NEW DELHI: A number of embassies in New Delhi have issued advisories for their staff, giving them the option of leaving India as the coronavirus pandemic is sweeping through the country with no signs of abating.
Since late April India has been reporting the world’s highest daily tally of coronavirus cases. It surpassed 401,000 new cases and 4,000 virus-related deaths on Saturday. Coronavirus positivity rate in seven Indian states, including the capital, New Delhi, has crossed 30 percent according to health ministry data.
As India's medical infrastructure is overwhelmed by a shortage of beds and oxygen supplies to treat coronavirus ill and the disease outbreaks have been reported at several foreign missions. At some of them staff members have been allowed to leave the country.
The US, Germany and Poland earlier this week said they had approved the voluntary departure of their government employees from India because of the COVID-19 surge.
According to a CNN report on Saturday, at the US embassy more than 200 staff have contracted the virus and had the US State Department has to conduct a medical evacuation from the country.
The embassy's spokesman told Arab News the mission is "closely monitoring the situation and we will take all necessary measures to safeguard the health and wellbeing of our employees, including offering vaccines to employees."
Citing privacy concerns, he declined comment on the scale of the embassy outbreak or evacuation process.
Germany, meanwhile, confirmed several members of its embassy staff had returned home.
"German Embassy has opened the possibility for staff and families to return to Germany," the embassy's spokesman, Hans Christian Winkler, told Arab News. He added, however, that there was no "repatriation process" as only "a small number" of embassy workers have left so far.

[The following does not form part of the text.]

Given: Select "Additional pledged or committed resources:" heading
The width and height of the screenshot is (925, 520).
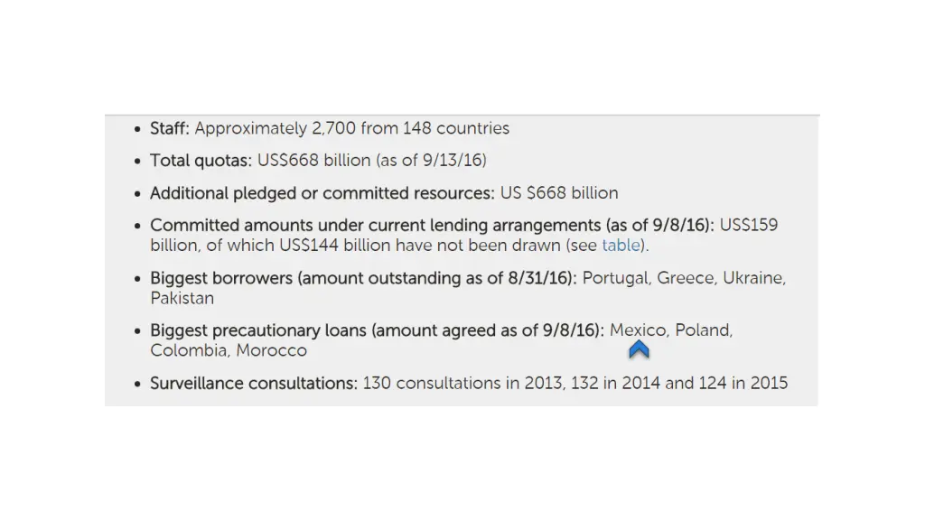Looking at the screenshot, I should tap(322, 193).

Also the Polish Foreign Ministry told Arab News in a written statement that it had "presented the employees of the Embassy of the Republic of Poland in New Delhi with an option of returning to Poland."
The statement came after last week's Polish media reports that a senior diplomat from the country's New Delhi embassy had been airlifted back to Warsaw for hospitalization after contracting COVID-19.
The Swiss embassy admitted that two of its "transferable staff" are in Switzerland but the ambassador, Dr. Ralf Heckner, said that they had been home "from the beginning of this long COVID crisis," while no other staff members had left any of the country's missions in India.
The French embassy declined comment on whether its staff had received any advisory regarding permission to leave India.